29.Bölüm " Uyanış"

82 24 17
                                    

Öykü'nün ağzından




Soğuk içime işlerken, aşk; yüreğime özelikle işliyordu. Olduğum yerde yerin dibine girip bir daha çıkmamak istiyordum. Onu deliler gibi sevmiyordum. En azından eskiden olduğu gibi. Onun bana yaptıklarından sonra nasıl bu kadar salakça aşık olabilirim?
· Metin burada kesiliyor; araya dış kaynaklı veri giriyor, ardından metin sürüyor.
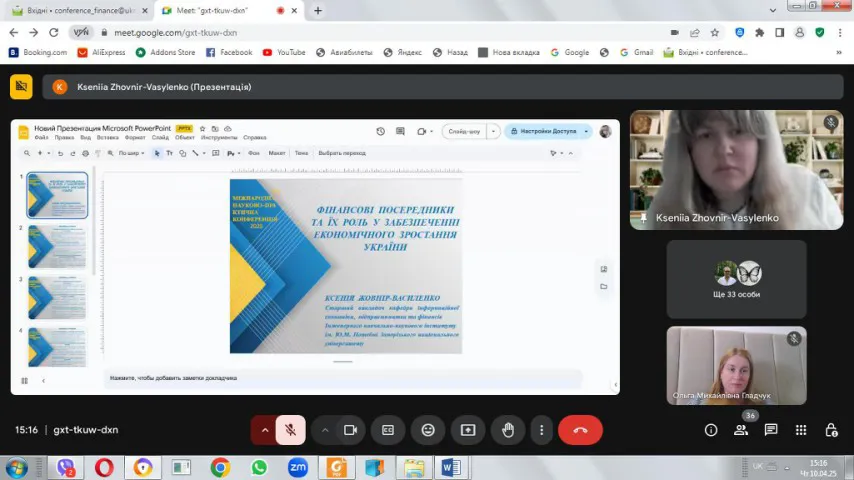Open the meeting details info icon
854x480 pixels.
tap(711, 430)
Benim yerimde başkası olsaydı silerdi defterinden ben neden silemiyorum peki ? Onca işkence... Ah! Lanet olsun Boğaç!


Gözlerimden yaşlar akarken arkama yavaşça döndüm. Lanet olasıca güzel gözleri ürpertici bir şekilde gözlerimin içine bakıyordu. O soğuk bakışları gözlerimin içine girip daha da derinden soğuttu sanki bedenimi. Nutkum tutulmuştu. Konuşamıyordum. Dilimi yuttuğumu sandım bir an. Bedenim bana ihanet edip bir adım öne ilerledi. Lütfen bunu bana yapma ! Lütfen!
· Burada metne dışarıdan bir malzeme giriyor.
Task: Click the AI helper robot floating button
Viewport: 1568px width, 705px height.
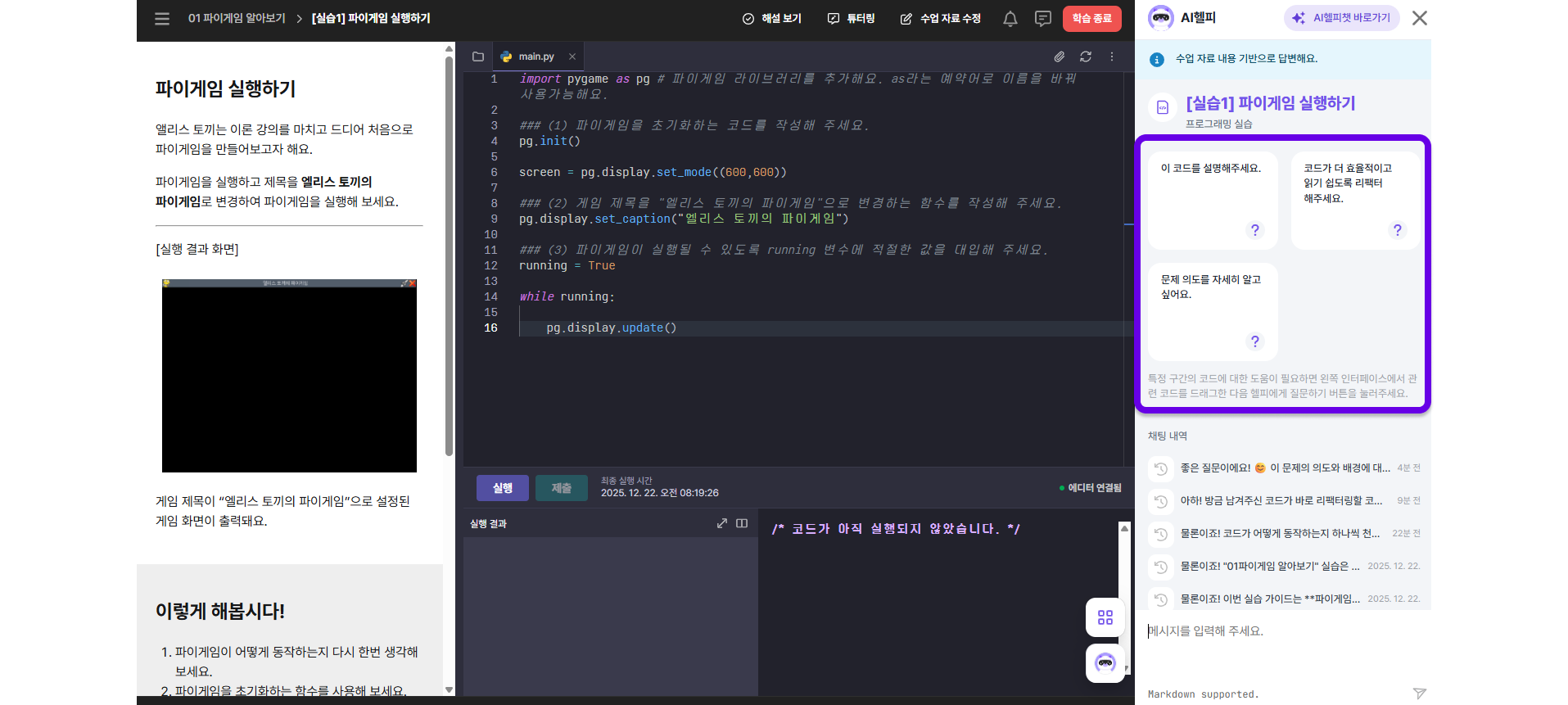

Acınası şekilde ağlıyordum karşısında. Nefes alamıyordum. Göğüs kafesim ağrıyor, kenetlenmiş şekilde acı veriyordu. Dizlerimin üzerine çöktüm ve ona bakmaya devam ettim. Sanki şuanda anlım dan bir kuşun sıkılmış ve ölmek üzere gibi hissettim. Ona olan saf, masum bir aşkım vardı. Oysa o kadar iğrenç bir orospuydum ki fakat ona olan aşkım kötü değildi. Ona olan aşkım bambaşka bir güzellikteydi. İçimi kavuran bir yangındı. Ve bu yangında bir tek ben yanıyordum.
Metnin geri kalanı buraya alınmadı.